## What needs to be done
Transcribe exactly the line that contains "View the 03718-DIVIDEND HKD 48.00 entry" and every line after it through the end of the records, with nothing else.

## Data for the task
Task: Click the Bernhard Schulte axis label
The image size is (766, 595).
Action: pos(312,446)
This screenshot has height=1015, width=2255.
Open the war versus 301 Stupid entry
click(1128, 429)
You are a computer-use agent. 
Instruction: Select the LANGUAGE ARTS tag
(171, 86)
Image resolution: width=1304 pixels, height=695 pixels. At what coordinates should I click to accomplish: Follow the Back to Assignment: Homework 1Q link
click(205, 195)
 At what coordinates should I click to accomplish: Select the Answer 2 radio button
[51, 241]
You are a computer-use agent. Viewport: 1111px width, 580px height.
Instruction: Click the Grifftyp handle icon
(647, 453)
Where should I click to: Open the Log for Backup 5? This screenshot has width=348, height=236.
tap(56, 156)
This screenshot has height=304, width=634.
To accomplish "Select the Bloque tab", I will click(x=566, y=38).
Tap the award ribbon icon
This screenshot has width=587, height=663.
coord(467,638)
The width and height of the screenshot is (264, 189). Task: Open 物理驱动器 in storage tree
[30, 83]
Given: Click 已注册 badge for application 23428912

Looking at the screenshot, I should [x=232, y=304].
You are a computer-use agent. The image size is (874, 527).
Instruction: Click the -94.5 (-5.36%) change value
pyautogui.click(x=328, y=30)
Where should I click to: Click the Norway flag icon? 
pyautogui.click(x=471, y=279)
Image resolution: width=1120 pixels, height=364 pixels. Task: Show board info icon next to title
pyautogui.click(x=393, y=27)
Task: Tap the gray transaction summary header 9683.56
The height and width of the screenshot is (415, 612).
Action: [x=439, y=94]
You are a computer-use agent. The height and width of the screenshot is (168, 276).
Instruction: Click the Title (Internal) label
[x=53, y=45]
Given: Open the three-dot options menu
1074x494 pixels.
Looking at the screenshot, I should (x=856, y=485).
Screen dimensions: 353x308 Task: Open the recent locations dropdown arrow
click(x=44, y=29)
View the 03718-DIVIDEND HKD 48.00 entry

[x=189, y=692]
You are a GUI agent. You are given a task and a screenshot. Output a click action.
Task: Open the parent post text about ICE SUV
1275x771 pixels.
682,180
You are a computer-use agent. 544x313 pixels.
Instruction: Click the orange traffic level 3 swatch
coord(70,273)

## The answer
View the 03718-DIVIDEND HKD 48.00 entry

[x=189, y=692]
You are a GUI agent. You are given a task and a screenshot. Output a click action.
Task: Open the parent post text about ICE SUV
1275x771 pixels.
682,180
You are a computer-use agent. 544x313 pixels.
Instruction: Click the orange traffic level 3 swatch
coord(70,273)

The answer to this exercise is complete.